The incidence of hoarseness after surgery was not reduced by the administration of dexmedetomidine. Sound production is a complicated process38 because it requires the use of several structures in a coordinated manner, such as the lungs, vocal tracts, vocal cords and vocal cavity.39 Vocal complications, such as hoarseness or vocal failures, may occur after inappropriate voice use and habits or vocal distortion.38 It is understandable that patients suffered hoarseness after surgery because of transient vocal distortion, which may be caused by compression of their vocal cords by the endotracheal tube during surgery. This may explain why the anti-inflammatory and sedative effects of dexmedetomidine did not reduce the incidence of postoperative hoarseness.

Regarding the dosage of medication, four studies19,21,26,27 reported a single bolus administration of 0.5 μg/kg or 1 μg/kg dexmedetomidine over 10 to 15 minutes before induction, whereas patients in the experimental group of the other five studies20,2325,27 were administered a loading dose of 0.5 μg/kg to 1.5 μg/kg for 10 minutes followed by the continuous infusion of dexmedetomidine at a rate of 0.4 μg/kg/hour or 0.5 μg/kg/hour until the end of surgery or 30 minutes before the anticipated end of surgery.

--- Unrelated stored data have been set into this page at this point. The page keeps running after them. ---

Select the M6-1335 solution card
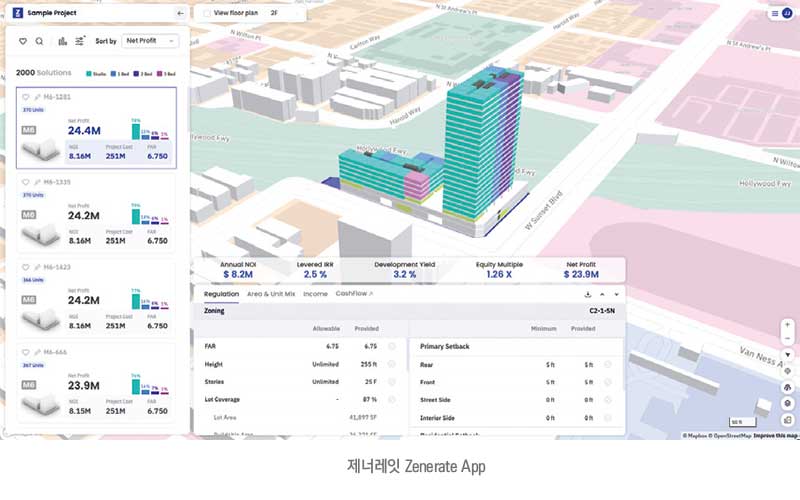Image resolution: width=800 pixels, height=500 pixels. click(x=97, y=212)
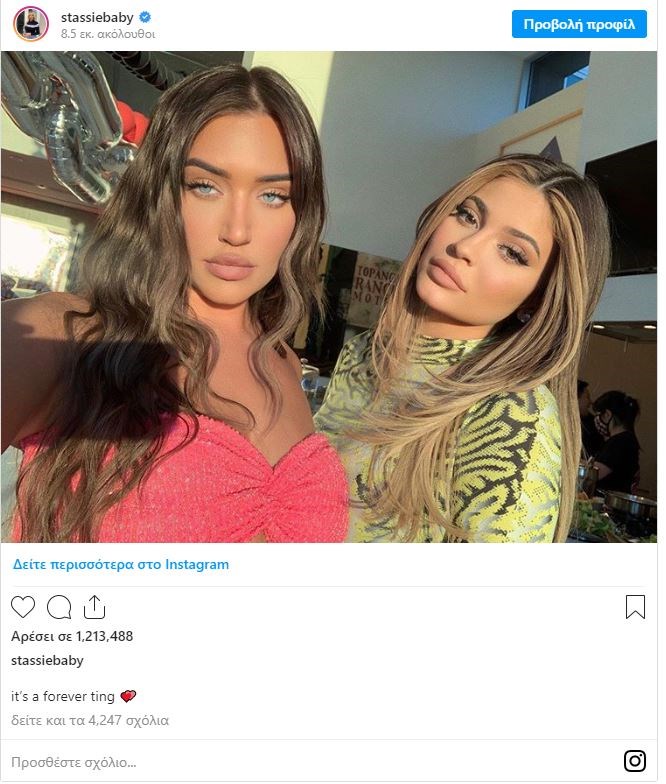Viewport: 666px width, 784px height.
Task: Open the stassiebaby profile picture avatar
Action: coord(31,24)
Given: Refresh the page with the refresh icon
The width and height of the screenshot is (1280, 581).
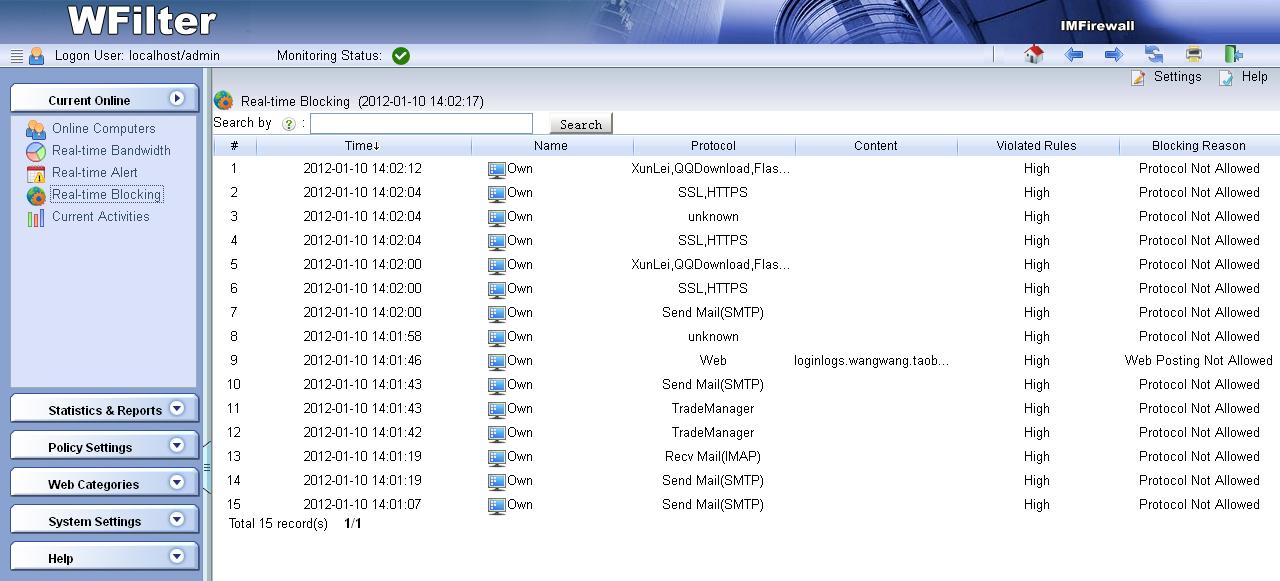Looking at the screenshot, I should (x=1154, y=55).
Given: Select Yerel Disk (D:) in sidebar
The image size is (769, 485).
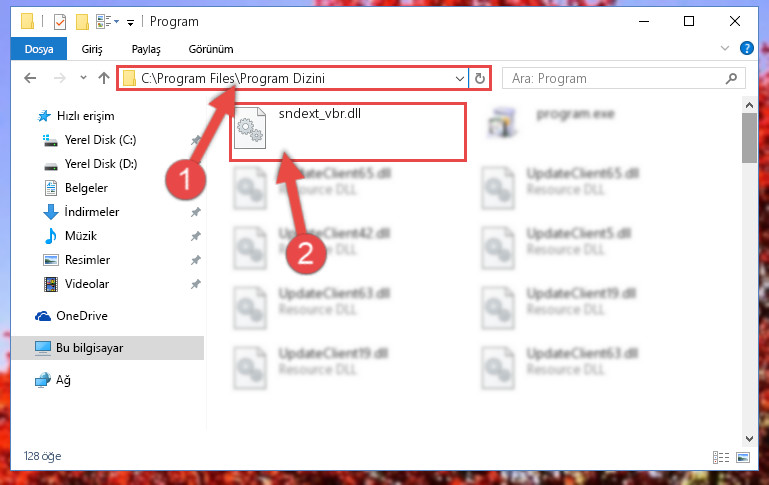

Although there was no significant heterogeneity in our study, we still performed sensitivity analyses by excluding the high-risk study23 and changing the calculation model (random-effects model versus fixed-effects model). The results of the sensitivity analyses were similar to our previous results, indicating the stability and robustness of our meta-analysis.

Several limitations in our study should be acknowledged. First, the sample size of the nine RCTs in our study was relatively small. However, the practical and precise strategies used for comprehensive searches of four official databases, clear inclusion and exclusion criteria and strict consideration of study quality might have compensated for this limitation. Second, among the six studies comparing dexmedetomidine with other anesthetic drugs, only one study had a control group with propofol, two studies reported midazolam plus opioids as a control group, and three studies included control groups with opioids. All six studies were performed among patients undergoing awake intubation and included relatively small sample sizes. Therefore, further studies should be focused on comparing dexmedetomidine with different anesthetic drugs among patients undergoing awake intubation. Third, we stated that perioperative intravenous administration of dexmedetomidine reduced the incidence of coughing on the tube based on the patient populations of the studies in our meta-analysis who would likely be at low risk for these adverse events. The statements above regarding this being a relevant and important issue are applicable to high-risk patients. Therefore, further studies should be focused on patients that are at high risk, as mentioned in our discussion on the incidence of coughing on the tube. Finally, six of the nine articles analyzed were related to patients undergoing oral surgery under awake nasal intubation, and there was a limited number of studies reporting dexmedetomidine use during different types of surgeries under traditional oral intubation. Thus, future studies should address this research gap.

Conclusion

Perioperative intravenous administration of dexmedetomidine has a positive effect on the prevention of POST. However, this positive effect may only be evident among patients undergoing traditional oral intubation. This article contributes to the existing literature on treatment options for POST and may guide clinicians during their daily work.

Footnotes

Declaration of conflicting interest: The authors declare that there is no conflict of interest.

Funding: This research received no specific grant from any funding agency in the public, commercial, or not-for-profit sectors.

Supplemental material: Supplemental material for this article is available online.